Zhang Initiative Research Unit, Advanced Science Institute, RIKEN, 2-1 Hirosawa, Wako, Saitama 351-0198, Japan.
Curr Top Med Chem. 2013;13(9):989-1001. doi: 10.2174/1568026611313090003.
Protein:protein interactions are becoming increasingly significant as potential drug targets; however, the rational identification of small molecule inhibitors of such interactions remains a challenge. Pharmacophore modelling is a popular tool for virtual screening of compound libraries, and has previously been successfully applied to the discovery of enzymatic inhibitors. However, the application of pharmacophore modelling in the field of protein:protein interaction inhibitors has historically been considered more of a challenge and remains limited. In this review, we explore the interaction mimicry by known inhibitors that originate from in vitro screening, demonstrating the validity of pharmacophore mapping in the generation of queries for virtual screening. We discuss the pharmacophore mapping methods that have been successfully employed in the discovery of first-in-class inhibitors.
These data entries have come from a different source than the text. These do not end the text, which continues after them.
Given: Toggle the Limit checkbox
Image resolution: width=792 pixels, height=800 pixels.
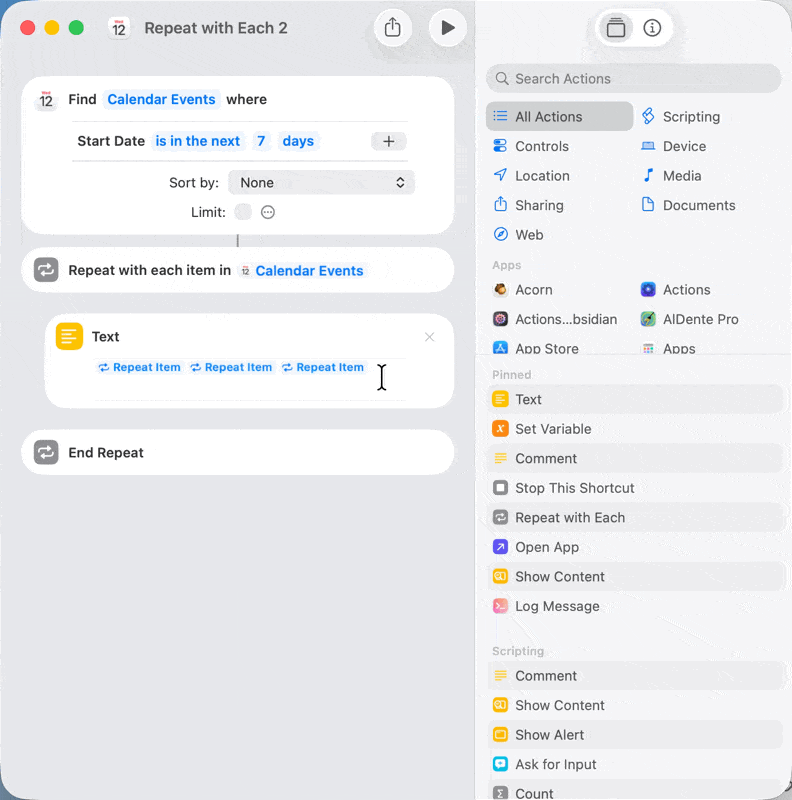Looking at the screenshot, I should click(x=243, y=212).
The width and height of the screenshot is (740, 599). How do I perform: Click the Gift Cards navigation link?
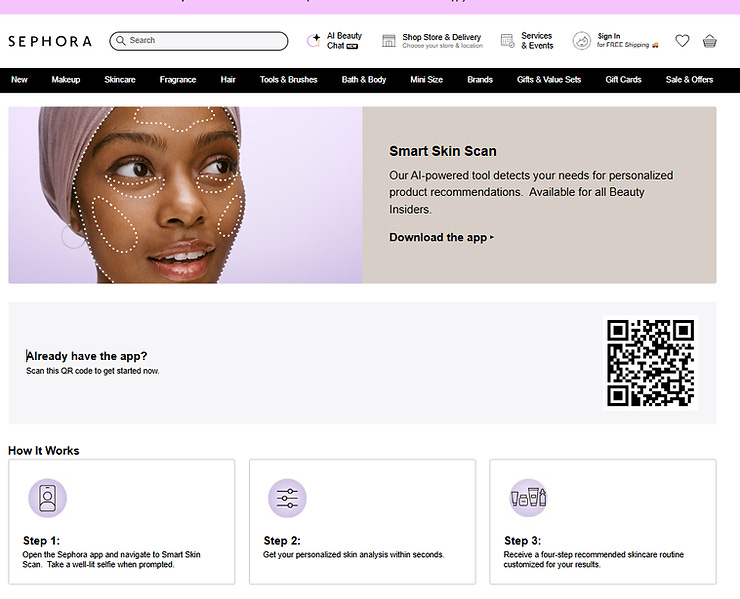[x=623, y=80]
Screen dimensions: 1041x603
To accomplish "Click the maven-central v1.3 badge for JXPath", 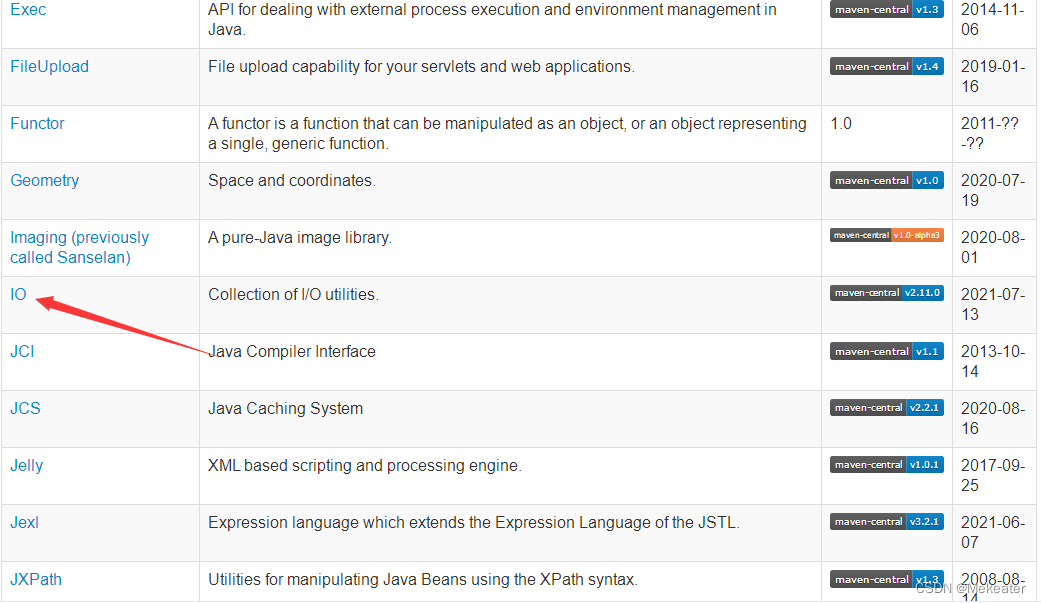I will [x=886, y=578].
These successful cases demonstrate the usefulness of a "tool kit" of diverse strategies for application across a range of situations depending on the available structural information.
蛋白质-蛋白质相互作用作为潜在的药物靶点变得越来越重要;然而,合理识别此类相互作用的小分子抑制剂仍然是一个挑战。药效团模型是化合物库虚拟筛选的常用工具,以前已成功应用于酶抑制剂的发现。然而,药效团模型在蛋白质-蛋白质相互作用抑制剂领域的应用历来被认为更具挑战性,并且仍然受到限制。在这篇综述中,我们探讨了来自体外筛选的已知抑制剂的相互作用模拟,证明了药效团映射在虚拟筛选中生成查询的有效性。我们讨论了已成功应用于发现首创类抑制剂的药效团映射方法。这些成功案例证明了“工具包”中各种策略的有用性,可根据可用的结构信息在各种情况下应用。